EXERCICE: Reproduisez la liste ci-dessous à l'identique, ligne par ligne, de la première à la dernière.

(Données de pointage des cibles)
• • • • •
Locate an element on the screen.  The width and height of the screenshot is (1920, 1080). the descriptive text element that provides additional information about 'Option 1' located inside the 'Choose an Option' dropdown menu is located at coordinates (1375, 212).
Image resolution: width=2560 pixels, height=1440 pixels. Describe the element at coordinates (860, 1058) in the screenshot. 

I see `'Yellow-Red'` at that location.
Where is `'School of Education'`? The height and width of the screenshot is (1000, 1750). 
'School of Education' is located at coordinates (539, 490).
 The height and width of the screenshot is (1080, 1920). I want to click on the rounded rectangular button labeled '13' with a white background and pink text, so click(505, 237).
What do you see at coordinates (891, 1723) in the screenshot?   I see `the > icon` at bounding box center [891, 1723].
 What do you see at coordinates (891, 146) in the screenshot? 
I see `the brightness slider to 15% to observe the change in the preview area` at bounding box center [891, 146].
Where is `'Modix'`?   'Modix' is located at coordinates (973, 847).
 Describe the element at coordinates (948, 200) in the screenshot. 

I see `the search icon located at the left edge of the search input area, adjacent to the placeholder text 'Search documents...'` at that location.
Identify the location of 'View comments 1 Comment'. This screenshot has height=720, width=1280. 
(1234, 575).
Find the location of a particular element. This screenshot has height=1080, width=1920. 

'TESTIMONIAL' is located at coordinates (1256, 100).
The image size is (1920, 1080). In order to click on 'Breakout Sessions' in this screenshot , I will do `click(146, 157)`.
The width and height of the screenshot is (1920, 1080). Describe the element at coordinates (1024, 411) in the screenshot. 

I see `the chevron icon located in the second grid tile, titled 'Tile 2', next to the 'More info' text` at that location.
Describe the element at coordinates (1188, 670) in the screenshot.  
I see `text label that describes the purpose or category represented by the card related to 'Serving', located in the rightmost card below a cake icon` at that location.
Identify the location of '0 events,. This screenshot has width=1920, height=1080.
• • • • •
RÉSULTAT DE L'EXERCICE:
Locate an element on the screen.  The width and height of the screenshot is (1920, 1080). the descriptive text element that provides additional information about 'Option 1' located inside the 'Choose an Option' dropdown menu is located at coordinates (1375, 212).
Image resolution: width=2560 pixels, height=1440 pixels. Describe the element at coordinates (860, 1058) in the screenshot. 

I see `'Yellow-Red'` at that location.
Where is `'School of Education'`? The height and width of the screenshot is (1000, 1750). 
'School of Education' is located at coordinates (539, 490).
 The height and width of the screenshot is (1080, 1920). I want to click on the rounded rectangular button labeled '13' with a white background and pink text, so click(505, 237).
What do you see at coordinates (891, 1723) in the screenshot?   I see `the > icon` at bounding box center [891, 1723].
 What do you see at coordinates (891, 146) in the screenshot? 
I see `the brightness slider to 15% to observe the change in the preview area` at bounding box center [891, 146].
Where is `'Modix'`?   'Modix' is located at coordinates (973, 847).
 Describe the element at coordinates (948, 200) in the screenshot. 

I see `the search icon located at the left edge of the search input area, adjacent to the placeholder text 'Search documents...'` at that location.
Identify the location of 'View comments 1 Comment'. This screenshot has height=720, width=1280. 
(1234, 575).
Find the location of a particular element. This screenshot has height=1080, width=1920. 

'TESTIMONIAL' is located at coordinates (1256, 100).
The image size is (1920, 1080). In order to click on 'Breakout Sessions' in this screenshot , I will do `click(146, 157)`.
The width and height of the screenshot is (1920, 1080). Describe the element at coordinates (1024, 411) in the screenshot. 

I see `the chevron icon located in the second grid tile, titled 'Tile 2', next to the 'More info' text` at that location.
Describe the element at coordinates (1188, 670) in the screenshot.  
I see `text label that describes the purpose or category represented by the card related to 'Serving', located in the rightmost card below a cake icon` at that location.
Identify the location of '0 events,. This screenshot has width=1920, height=1080.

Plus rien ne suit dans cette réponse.